Task requirements: Edit the rows from the line with "Open the Print Invoice link" to the line with "click(273, 53)" so that "Print Invoice" becomes "Download Invoice", leaving everything else unchanged.

################

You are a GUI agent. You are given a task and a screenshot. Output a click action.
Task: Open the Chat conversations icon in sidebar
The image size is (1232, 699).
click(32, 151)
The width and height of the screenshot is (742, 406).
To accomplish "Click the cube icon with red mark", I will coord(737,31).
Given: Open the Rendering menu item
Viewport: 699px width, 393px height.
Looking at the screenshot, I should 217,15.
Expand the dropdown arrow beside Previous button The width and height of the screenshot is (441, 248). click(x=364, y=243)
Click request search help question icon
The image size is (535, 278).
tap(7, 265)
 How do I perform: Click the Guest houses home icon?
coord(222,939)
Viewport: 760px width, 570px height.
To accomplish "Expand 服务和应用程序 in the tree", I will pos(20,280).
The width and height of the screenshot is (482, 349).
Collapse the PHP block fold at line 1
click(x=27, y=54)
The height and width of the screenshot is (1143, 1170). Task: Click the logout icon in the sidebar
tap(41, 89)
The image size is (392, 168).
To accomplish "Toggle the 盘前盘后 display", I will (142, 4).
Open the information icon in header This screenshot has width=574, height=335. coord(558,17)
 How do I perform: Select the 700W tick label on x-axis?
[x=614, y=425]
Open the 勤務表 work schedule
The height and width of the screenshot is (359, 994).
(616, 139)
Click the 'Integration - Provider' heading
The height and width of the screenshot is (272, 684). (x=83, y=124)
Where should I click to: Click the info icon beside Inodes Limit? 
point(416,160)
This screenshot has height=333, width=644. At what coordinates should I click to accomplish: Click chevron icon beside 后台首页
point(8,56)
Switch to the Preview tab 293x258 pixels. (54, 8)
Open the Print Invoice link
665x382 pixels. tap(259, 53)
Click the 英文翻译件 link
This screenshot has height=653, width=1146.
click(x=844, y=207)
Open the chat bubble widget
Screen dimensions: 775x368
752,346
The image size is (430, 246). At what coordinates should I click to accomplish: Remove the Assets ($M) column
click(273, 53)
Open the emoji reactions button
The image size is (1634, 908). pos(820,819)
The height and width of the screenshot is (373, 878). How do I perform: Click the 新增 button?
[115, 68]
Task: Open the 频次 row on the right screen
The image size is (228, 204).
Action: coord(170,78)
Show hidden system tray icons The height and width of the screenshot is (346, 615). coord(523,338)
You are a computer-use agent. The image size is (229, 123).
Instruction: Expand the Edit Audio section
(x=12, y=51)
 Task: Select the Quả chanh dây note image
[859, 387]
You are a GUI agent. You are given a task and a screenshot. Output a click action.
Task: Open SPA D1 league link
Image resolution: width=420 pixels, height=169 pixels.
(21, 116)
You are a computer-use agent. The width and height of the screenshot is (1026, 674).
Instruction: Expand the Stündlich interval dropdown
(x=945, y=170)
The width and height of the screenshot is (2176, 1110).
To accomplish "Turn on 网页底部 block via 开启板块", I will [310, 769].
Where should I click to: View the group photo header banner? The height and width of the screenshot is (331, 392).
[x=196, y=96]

################

Result of this task:
Open the Download Invoice link
665x382 pixels. tap(259, 53)
Click the 英文翻译件 link
This screenshot has height=653, width=1146.
click(x=844, y=207)
Open the chat bubble widget
Screen dimensions: 775x368
752,346
The image size is (430, 246). At what coordinates should I click to accomplish: Remove the Assets ($M) column
click(273, 53)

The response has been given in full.